REPUBLIKA.CO.ID, TEHERAN -- Pemerintah Iran agaknya geram dengan tuntutan yang diminta Amerika Serikat (AS) terkait pakta nuklir 2015 lalu. Teheran mengecam langkah AS yang akan menjatuhkan sanksi paling kuat sepanjang sejarah terhadap mereka.
(Baca: AS Sampaikan 12 Tuntutan Kepada Iran)
Menteri Luar Negeri Iran Mohammad Javad Zarif mengatakan, sikap yang dilakukan AS menunjukan jika mereka merupakan tahanan dari gagalnya sejumlah kebijakan negara. Dia mengatakan, hal tersebut pada akhirnya akan memberikan konsekuensi bagi AS.
Lebih jauh, dia menyebut langkah yang diambil AS merupakan regresi dari kebiasaan lama yang didikte oleh kepentingan yang korup. Dia melanjukan, upaya diplomasi yang kerap dilalkukan Paman Sam merupakan sebuah hal palsu.
"Langkah itu mengulangi pilihan yang salah dan pada akhirnya akan menuai hasil buruk serupa. Sementara Iran, bekerja dengan mitra untuk solusi JCPOA pasca-AS," kata Zarif seperti diwartakan dikutip Aljazirah, Selasa (22/5).
JCPOA merupakan pakta nuklir 2015 yang membebaskan Iran dari sanksi ekonomi internasional. Perjanjian itu disepakati oleh Eropa, AS, Cina dan Rusia. Belakagan Presiden AS Donald Trump menarik diri dari kesepakatan tersebut.
Kepala Kebijakan Luar Negeri Uni Eropa (UE) Federica Mogherini juga melakukan kritik terhadap langkah yang diterapkan AS seperti yang dikemukakan Menteri Luar Negeri Mike Pompeo. Mogherini mengatakan, Pompeo telah gagal untuk menunjukan bagaimana JCPOA yang telah hancur dapat membuat timur tengah lebih aman.
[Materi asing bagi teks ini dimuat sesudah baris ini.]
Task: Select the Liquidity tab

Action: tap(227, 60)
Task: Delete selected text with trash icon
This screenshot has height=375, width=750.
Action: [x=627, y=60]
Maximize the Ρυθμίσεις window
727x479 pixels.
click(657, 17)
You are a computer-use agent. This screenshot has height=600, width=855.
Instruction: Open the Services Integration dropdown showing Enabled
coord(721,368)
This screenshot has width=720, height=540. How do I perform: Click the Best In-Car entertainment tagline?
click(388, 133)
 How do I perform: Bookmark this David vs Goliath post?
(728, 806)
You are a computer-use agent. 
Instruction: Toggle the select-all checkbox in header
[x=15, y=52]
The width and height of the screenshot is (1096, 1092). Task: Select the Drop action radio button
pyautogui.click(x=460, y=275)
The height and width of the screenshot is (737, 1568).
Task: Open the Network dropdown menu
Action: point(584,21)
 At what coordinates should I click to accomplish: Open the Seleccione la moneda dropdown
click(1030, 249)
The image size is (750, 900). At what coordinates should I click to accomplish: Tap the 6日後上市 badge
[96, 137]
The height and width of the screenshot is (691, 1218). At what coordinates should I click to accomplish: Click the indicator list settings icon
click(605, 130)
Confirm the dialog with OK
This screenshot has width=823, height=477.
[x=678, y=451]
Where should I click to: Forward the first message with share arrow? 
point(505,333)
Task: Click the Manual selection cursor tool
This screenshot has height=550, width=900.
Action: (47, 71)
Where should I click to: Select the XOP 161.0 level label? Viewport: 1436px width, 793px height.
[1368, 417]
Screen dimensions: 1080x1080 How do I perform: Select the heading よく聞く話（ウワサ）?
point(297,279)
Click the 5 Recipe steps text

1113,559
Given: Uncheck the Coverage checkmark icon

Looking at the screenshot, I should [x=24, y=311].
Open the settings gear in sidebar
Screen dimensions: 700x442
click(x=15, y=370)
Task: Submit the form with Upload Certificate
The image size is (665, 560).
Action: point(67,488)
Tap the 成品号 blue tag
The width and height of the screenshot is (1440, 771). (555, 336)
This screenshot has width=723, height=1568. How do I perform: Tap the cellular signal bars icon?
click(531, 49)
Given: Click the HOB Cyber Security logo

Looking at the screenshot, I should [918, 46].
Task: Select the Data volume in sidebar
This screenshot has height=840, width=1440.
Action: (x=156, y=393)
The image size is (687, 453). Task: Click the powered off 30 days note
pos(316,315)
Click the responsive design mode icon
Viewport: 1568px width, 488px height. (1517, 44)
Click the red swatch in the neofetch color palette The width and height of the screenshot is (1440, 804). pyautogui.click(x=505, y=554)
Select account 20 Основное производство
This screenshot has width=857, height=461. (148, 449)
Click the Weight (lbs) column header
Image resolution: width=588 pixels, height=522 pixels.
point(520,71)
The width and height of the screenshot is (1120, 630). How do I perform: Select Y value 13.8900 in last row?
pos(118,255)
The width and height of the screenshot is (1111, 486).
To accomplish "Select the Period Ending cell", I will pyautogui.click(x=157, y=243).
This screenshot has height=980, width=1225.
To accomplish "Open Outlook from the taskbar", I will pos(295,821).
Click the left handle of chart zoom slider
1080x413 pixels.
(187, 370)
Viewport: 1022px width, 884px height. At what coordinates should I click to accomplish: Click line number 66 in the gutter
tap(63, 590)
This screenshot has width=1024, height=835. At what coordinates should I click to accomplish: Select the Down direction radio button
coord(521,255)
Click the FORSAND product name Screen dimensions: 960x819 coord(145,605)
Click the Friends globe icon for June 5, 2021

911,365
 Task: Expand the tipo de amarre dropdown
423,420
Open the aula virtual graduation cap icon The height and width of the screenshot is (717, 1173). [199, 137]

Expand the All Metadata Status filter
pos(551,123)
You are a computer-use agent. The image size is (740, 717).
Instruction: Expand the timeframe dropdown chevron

Dia menegaskan, tidak ada alternatif yang lebih baik dari pada pakta JCPOA yang telah diabaikan Trump. Dia mengatakan, UE akan terus menjaga pakta tersebut jika Iran tetap menunjukan komitmen serupa.
Seperti diketahui, Mike Pompeo telah menetapkan 12 tuntutan untuk dimasukkan dalam perjanjian nuklir baru dengan Iran. Menurut Pompeo, tuntutan-tuntutan tersebut akan memaksa Iran untuk secara efektif menahan pengaruh militer dan politiknya di Timur Tengah.